## Begin

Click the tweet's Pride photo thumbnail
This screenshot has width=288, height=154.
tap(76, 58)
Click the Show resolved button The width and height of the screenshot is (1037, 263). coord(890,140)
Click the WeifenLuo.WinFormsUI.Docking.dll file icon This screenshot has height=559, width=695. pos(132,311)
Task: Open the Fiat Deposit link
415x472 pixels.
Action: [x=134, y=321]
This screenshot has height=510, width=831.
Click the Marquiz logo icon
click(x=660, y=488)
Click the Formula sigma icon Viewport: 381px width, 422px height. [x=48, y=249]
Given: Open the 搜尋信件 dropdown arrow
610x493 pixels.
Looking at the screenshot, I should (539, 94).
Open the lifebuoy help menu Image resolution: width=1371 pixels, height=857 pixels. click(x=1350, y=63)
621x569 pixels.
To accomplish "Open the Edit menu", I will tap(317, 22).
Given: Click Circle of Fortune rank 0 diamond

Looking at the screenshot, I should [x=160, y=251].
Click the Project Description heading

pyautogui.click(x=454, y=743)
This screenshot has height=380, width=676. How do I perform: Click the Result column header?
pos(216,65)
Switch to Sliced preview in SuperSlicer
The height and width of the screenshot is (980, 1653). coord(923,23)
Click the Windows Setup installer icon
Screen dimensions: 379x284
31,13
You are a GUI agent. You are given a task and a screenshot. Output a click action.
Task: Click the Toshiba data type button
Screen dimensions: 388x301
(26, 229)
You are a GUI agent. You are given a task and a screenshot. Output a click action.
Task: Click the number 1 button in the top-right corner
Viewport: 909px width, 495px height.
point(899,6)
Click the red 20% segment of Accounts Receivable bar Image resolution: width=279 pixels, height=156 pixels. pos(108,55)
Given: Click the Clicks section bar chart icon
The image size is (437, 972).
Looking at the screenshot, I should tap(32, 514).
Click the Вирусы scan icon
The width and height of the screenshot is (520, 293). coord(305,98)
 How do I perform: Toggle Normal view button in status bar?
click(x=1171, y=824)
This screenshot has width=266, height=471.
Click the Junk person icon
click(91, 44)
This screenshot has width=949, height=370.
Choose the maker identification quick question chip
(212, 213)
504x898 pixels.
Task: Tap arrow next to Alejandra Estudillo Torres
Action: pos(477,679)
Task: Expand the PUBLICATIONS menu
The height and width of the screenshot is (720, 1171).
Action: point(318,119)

## End

== EXERCISE BRIEF ==
Transcribe the items from the line containing "Given: Open the 搜尋信件 dropdown arrow" to the line containing "pos(216,65)", including both of those lines.

== SOLUTION FOR THIS EXERCISE ==
Given: Open the 搜尋信件 dropdown arrow
610x493 pixels.
Looking at the screenshot, I should (539, 94).
Open the lifebuoy help menu Image resolution: width=1371 pixels, height=857 pixels. click(x=1350, y=63)
621x569 pixels.
To accomplish "Open the Edit menu", I will tap(317, 22).
Given: Click Circle of Fortune rank 0 diamond

Looking at the screenshot, I should [x=160, y=251].
Click the Project Description heading

pyautogui.click(x=454, y=743)
This screenshot has height=380, width=676. How do I perform: Click the Result column header?
pos(216,65)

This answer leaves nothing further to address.